# WHAT YOU WILL DO:
Return every line below exactly as written.

# RECORDS:

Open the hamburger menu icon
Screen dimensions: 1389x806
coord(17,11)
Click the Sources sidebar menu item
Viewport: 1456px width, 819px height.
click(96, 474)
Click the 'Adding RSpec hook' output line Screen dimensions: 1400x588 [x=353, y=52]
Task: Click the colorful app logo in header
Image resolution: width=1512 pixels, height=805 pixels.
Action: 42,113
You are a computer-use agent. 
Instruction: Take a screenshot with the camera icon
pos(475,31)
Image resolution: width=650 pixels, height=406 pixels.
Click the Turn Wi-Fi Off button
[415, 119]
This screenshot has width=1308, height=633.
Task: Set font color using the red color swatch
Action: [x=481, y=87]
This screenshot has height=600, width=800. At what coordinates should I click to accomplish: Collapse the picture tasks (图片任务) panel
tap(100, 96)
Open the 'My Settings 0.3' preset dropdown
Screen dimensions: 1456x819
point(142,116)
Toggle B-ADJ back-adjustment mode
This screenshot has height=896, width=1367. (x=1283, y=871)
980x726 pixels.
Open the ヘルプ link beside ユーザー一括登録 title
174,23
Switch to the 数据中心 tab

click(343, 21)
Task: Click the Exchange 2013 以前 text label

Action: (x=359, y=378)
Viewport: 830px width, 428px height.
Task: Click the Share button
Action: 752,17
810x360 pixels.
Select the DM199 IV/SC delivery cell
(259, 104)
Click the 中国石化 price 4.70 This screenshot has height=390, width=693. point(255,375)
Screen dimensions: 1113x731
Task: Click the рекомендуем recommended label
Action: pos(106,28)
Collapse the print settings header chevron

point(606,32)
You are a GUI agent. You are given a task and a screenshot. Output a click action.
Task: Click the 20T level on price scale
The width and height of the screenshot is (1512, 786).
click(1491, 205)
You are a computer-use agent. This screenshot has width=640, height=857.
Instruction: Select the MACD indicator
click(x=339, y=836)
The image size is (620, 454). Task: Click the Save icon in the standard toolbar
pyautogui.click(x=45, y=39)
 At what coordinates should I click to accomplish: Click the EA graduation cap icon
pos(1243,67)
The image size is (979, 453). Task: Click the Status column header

# EXPECTED OUTPUT:
Open the hamburger menu icon
Screen dimensions: 1389x806
coord(17,11)
Click the Sources sidebar menu item
Viewport: 1456px width, 819px height.
click(96, 474)
Click the 'Adding RSpec hook' output line Screen dimensions: 1400x588 [x=353, y=52]
Task: Click the colorful app logo in header
Image resolution: width=1512 pixels, height=805 pixels.
Action: 42,113
You are a computer-use agent. 
Instruction: Take a screenshot with the camera icon
pos(475,31)
Image resolution: width=650 pixels, height=406 pixels.
Click the Turn Wi-Fi Off button
[415, 119]
This screenshot has width=1308, height=633.
Task: Set font color using the red color swatch
Action: [x=481, y=87]
This screenshot has height=600, width=800. At what coordinates should I click to accomplish: Collapse the picture tasks (图片任务) panel
tap(100, 96)
Open the 'My Settings 0.3' preset dropdown
Screen dimensions: 1456x819
point(142,116)
Toggle B-ADJ back-adjustment mode
This screenshot has height=896, width=1367. (x=1283, y=871)
980x726 pixels.
Open the ヘルプ link beside ユーザー一括登録 title
174,23
Switch to the 数据中心 tab

click(343, 21)
Task: Click the Exchange 2013 以前 text label

Action: (x=359, y=378)
Viewport: 830px width, 428px height.
Task: Click the Share button
Action: 752,17
810x360 pixels.
Select the DM199 IV/SC delivery cell
(259, 104)
Click the 中国石化 price 4.70 This screenshot has height=390, width=693. point(255,375)
Screen dimensions: 1113x731
Task: Click the рекомендуем recommended label
Action: pos(106,28)
Collapse the print settings header chevron

point(606,32)
You are a GUI agent. You are given a task and a screenshot. Output a click action.
Task: Click the 20T level on price scale
The width and height of the screenshot is (1512, 786).
click(1491, 205)
You are a computer-use agent. This screenshot has width=640, height=857.
Instruction: Select the MACD indicator
click(x=339, y=836)
The image size is (620, 454). Task: Click the Save icon in the standard toolbar
pyautogui.click(x=45, y=39)
 At what coordinates should I click to accomplish: Click the EA graduation cap icon
pos(1243,67)
The image size is (979, 453). Task: Click the Status column header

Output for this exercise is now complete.